2021.3.24

\(\mathcal{A}\)
bsgs别忘了等式右边b=0和同n不互质的情况。
\(\mathcal{B}\)

数论之神

#include <bits/stdc++.h>
using namespace std;
namespace cxcyl {
	typedef long long ll;
	const int inf = (int)1e9;
	struct Hashmap {
		static const int key = 999917, N = (int)5e5 + 5;
		int fir[key], x[N], y[N], nxt[N], cnt, stk[N], top;
		inline Hashmap() {}
		inline void clear() { cnt = 0; while (top) fir[stk[top--]] = 0; }
		inline void add(int a, int b) { x[++cnt] = b; y[cnt] = inf; nxt[cnt] = fir[a]; fir[a] = cnt; }
		inline int count(int idx) {
			int u = idx % key;
			for (int e = fir[u]; e; e = nxt[e])
				if (x[e] == idx)
					return 1;
			return 0;
		}
		inline int &operator [](int idx) {
			int u = idx % key;
			for (int e = fir[u]; e; e = nxt[e])
______________________________
■ 练习任务 ■
1) 根据这段BSGS笔记，写bsgs时不能遗漏哪两种情况？
2) 用两句话概括这段BSGS笔记。
3) 从这段BSGS笔记中代码停下的地方往下续写。
后面的条目用不到，可以跳过。

[记录]
______________________________
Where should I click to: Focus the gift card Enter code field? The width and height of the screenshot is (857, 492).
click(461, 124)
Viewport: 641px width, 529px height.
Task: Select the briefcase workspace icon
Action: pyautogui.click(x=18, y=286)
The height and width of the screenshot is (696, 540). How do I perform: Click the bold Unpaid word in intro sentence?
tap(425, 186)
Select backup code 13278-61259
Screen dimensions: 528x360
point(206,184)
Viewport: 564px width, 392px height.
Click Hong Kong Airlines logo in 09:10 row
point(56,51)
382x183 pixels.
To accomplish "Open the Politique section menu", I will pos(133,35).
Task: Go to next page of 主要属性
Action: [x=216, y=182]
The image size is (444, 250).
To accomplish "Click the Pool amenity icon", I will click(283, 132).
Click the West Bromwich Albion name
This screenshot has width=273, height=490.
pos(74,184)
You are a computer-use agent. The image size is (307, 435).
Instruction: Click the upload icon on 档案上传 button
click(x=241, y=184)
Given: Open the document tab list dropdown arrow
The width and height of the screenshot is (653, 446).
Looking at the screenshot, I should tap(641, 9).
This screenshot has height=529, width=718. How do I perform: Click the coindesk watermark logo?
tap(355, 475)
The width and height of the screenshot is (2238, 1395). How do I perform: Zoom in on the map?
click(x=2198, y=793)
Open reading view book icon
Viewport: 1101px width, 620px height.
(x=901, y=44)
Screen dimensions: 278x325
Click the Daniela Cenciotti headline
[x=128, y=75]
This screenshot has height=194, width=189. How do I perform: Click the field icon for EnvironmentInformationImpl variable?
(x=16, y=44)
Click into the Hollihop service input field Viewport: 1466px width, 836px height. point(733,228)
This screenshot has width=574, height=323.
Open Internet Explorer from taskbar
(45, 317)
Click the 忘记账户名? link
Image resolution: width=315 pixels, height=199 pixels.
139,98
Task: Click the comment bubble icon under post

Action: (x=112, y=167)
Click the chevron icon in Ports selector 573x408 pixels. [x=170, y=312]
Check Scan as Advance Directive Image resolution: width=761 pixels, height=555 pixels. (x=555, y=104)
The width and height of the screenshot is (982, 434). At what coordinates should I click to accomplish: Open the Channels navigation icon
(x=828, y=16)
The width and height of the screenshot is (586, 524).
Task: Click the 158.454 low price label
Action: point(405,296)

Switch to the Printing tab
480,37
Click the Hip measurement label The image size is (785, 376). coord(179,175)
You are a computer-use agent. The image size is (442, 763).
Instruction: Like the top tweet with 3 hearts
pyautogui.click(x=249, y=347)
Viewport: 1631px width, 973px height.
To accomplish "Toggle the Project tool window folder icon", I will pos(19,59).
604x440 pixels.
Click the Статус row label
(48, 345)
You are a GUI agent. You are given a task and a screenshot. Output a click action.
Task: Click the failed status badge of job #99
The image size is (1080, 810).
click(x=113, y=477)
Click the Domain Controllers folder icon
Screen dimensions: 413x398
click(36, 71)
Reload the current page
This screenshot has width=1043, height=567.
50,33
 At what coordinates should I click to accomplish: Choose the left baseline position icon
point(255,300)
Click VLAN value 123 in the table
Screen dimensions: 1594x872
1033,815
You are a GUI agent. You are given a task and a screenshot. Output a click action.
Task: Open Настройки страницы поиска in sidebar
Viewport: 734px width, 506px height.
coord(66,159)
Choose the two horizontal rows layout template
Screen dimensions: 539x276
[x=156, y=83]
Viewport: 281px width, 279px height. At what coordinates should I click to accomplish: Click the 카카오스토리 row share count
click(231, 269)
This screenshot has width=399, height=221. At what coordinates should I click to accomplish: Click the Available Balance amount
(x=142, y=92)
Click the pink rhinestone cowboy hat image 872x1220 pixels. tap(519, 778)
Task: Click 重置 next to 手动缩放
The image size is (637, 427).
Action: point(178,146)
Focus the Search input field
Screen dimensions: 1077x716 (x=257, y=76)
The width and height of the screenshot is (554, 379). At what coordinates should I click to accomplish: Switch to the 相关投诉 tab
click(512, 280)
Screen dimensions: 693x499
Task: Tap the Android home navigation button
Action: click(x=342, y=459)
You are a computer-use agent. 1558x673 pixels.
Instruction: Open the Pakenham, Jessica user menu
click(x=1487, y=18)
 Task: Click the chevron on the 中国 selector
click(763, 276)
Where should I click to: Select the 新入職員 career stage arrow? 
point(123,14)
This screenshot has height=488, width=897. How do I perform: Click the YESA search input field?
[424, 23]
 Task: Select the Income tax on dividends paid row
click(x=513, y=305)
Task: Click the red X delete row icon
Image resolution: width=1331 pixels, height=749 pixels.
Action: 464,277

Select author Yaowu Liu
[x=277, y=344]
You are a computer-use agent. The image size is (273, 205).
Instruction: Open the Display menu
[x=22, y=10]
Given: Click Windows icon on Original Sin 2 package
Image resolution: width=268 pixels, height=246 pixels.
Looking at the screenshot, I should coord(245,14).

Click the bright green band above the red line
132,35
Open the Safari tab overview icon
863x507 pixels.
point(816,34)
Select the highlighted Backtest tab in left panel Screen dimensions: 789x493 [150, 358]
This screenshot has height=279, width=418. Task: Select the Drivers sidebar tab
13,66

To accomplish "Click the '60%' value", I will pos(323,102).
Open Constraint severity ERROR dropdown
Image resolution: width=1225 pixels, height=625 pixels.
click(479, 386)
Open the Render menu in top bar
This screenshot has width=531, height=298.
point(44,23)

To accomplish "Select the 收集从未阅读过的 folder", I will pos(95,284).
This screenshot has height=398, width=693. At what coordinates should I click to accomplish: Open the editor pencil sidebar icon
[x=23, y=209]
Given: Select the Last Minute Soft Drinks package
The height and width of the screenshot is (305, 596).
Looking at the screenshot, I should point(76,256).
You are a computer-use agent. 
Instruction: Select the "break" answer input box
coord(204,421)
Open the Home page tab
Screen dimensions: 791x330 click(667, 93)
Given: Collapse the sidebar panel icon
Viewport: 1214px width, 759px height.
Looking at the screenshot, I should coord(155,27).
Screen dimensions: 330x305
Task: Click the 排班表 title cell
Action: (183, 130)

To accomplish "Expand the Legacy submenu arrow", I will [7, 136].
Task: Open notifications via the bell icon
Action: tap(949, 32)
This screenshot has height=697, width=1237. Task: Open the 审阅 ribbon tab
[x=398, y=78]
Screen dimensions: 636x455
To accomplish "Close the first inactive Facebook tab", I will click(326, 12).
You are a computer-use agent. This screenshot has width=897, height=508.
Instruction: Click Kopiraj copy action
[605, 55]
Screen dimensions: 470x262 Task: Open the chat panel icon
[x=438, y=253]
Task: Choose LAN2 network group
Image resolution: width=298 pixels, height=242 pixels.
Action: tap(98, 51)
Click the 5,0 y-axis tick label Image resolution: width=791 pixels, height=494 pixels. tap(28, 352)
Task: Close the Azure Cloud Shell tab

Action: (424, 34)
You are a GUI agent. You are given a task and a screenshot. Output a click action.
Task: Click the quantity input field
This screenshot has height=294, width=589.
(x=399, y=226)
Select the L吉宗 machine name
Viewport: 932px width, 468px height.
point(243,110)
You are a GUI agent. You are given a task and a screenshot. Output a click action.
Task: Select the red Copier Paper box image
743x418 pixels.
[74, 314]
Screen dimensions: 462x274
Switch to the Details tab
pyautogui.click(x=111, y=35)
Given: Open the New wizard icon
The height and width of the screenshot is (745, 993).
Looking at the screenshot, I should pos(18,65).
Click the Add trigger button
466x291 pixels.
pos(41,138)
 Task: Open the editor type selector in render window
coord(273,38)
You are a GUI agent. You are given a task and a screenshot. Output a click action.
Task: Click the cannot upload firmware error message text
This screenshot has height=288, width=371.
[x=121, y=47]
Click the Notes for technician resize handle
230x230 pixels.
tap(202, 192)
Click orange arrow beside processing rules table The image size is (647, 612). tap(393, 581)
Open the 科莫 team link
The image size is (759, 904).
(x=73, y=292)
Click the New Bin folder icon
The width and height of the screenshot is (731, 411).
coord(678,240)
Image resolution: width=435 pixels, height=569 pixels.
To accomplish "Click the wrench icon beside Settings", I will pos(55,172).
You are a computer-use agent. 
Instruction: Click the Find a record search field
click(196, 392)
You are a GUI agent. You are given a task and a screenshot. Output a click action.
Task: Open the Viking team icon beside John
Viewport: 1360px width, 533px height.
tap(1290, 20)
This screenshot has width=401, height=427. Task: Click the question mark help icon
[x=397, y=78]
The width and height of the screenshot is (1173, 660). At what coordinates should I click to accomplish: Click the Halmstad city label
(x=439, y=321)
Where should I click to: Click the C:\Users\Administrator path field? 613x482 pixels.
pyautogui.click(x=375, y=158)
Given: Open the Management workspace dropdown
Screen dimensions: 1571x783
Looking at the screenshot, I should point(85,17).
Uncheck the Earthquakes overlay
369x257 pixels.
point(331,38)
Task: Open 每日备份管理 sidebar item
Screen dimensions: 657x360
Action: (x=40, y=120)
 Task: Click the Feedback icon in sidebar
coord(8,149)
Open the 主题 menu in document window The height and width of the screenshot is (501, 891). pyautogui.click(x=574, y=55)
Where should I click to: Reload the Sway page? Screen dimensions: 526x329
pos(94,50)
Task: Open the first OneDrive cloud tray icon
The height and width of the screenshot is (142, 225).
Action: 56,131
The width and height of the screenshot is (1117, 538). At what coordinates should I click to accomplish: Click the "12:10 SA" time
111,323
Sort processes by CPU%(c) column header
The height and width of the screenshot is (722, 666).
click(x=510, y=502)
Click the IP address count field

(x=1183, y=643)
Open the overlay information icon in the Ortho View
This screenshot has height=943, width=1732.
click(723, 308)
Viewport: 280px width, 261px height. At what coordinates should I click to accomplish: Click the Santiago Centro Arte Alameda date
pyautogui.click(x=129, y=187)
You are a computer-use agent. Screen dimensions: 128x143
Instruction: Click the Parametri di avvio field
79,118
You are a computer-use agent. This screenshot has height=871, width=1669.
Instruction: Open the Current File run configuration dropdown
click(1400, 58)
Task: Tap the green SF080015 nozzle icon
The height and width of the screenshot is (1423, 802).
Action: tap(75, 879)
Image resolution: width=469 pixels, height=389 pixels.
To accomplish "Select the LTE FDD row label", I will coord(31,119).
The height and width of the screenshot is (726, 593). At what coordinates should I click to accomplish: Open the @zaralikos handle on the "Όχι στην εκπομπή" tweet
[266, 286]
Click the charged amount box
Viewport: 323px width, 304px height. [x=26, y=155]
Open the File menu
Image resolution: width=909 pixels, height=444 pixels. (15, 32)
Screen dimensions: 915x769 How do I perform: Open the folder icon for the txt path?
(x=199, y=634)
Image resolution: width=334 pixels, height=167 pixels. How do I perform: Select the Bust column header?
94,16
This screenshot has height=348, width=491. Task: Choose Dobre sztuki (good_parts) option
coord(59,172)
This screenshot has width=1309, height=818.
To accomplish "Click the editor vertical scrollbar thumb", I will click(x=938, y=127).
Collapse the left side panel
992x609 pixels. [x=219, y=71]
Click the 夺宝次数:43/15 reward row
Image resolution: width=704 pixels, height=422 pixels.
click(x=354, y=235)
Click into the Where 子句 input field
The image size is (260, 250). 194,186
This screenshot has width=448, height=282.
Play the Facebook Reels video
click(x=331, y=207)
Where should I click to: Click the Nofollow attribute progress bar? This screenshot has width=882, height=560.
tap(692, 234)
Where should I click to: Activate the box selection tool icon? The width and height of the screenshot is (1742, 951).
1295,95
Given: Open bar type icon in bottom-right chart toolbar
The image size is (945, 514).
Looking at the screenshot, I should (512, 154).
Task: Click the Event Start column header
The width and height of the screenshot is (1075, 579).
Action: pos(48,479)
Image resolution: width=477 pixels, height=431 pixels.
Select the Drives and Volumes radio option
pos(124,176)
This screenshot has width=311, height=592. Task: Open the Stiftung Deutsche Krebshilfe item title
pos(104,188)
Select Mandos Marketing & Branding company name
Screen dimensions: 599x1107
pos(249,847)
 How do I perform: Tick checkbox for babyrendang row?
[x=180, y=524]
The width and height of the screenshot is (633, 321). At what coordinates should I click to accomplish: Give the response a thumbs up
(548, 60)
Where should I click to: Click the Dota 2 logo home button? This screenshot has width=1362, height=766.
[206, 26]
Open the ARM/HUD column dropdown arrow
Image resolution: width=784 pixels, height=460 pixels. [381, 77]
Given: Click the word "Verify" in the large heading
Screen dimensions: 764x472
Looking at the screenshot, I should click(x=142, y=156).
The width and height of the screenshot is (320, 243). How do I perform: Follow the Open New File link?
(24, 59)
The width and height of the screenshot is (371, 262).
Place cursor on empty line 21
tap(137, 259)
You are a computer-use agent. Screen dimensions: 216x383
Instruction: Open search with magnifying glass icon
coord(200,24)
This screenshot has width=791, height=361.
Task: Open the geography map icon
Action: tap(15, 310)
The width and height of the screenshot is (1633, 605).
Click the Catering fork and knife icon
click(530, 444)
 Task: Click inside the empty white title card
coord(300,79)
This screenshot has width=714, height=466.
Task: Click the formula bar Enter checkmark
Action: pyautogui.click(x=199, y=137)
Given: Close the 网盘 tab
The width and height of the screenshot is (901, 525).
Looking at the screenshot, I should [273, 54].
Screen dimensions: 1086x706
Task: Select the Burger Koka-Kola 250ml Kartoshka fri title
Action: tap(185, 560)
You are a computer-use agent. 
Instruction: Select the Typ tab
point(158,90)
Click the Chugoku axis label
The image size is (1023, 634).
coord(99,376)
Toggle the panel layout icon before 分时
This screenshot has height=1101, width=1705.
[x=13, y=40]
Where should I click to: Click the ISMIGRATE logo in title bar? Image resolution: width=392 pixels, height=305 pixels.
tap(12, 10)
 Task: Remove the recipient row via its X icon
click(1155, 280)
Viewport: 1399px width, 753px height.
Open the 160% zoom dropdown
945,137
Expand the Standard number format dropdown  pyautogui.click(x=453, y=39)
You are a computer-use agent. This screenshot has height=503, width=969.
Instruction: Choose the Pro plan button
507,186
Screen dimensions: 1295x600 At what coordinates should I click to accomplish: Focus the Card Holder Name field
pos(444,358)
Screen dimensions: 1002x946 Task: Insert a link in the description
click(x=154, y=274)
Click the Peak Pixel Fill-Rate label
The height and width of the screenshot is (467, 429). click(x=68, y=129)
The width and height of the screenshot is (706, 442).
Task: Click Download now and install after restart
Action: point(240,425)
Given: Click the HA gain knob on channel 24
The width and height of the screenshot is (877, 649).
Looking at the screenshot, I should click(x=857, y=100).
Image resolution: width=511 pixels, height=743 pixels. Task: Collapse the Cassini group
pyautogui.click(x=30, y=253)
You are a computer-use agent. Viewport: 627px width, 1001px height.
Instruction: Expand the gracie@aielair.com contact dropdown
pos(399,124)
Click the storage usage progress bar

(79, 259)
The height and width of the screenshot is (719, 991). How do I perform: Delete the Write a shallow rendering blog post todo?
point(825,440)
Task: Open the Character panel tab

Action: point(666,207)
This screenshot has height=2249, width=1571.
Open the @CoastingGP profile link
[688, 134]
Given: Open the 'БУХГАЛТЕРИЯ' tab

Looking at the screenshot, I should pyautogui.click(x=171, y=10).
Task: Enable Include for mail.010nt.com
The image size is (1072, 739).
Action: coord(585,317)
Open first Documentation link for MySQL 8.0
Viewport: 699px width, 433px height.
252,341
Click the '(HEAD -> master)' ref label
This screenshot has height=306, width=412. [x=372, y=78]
______________________________
■ 参考答案 ■
1) 等式右边b=0的情况，以及同n不互质的情况。

2) 笔记提醒写bsgs时别忘了等式右边b=0和同n不互质这两种情况。随后给出一段题为"数论之神"的C++代码，其中定义了一个key为999917的Hashmap结构，带有clear、add、count以及下标运算符等操作。

3)
				if (x[e] == idx)
					return y[e];
			add(u, idx), stk[++top] = u; return y[cnt];
		}
	} s;
	int fac[100][2], cnt;
	int gcd(int x, int y) { return y == 0 ? x : gcd(y, x % y); }
	inline int fpow_r(int a, int b) {
		int ret = 1;
		for (; b; b >>= 1, a = a * a)
			if (b & 1)
				ret = ret * a;
		return ret;
	}
	inline int fpow(int a, int b, int mod) {
		int ret = 1;
		for (; b; b >>= 1, a = 1ll * a * a % mod)
			if (b & 1)
				ret = 1ll * ret * a % mod;
		return ret;
	}
	inline int phi(int n) {
		int m = n;
		for (int i = 2; i * i <= n; ++i)
			if (n % i == 0) {
				while (n % i == 0) n /= i;
				m -= m / i;
			}
		if (n > 1) m -= m / n;
		return m;
	}
	inline int gen(int p) {
		int x = phi(p);
		for (int i = 2; ; ++i) {
			bool flag = 1;
			for (int j = 2; j * j < x && flag; ++j)
				if (x % j == 0) {
					if (fpow(i, j, p) == 1) flag = 0;
					if (fpow(i, x / j, p) == 1) flag = 0;
				}
			if (flag) return i;
		}
	}					
	inline void getfac(int n) {
		for (int i = 2; i * i <= n; ++i)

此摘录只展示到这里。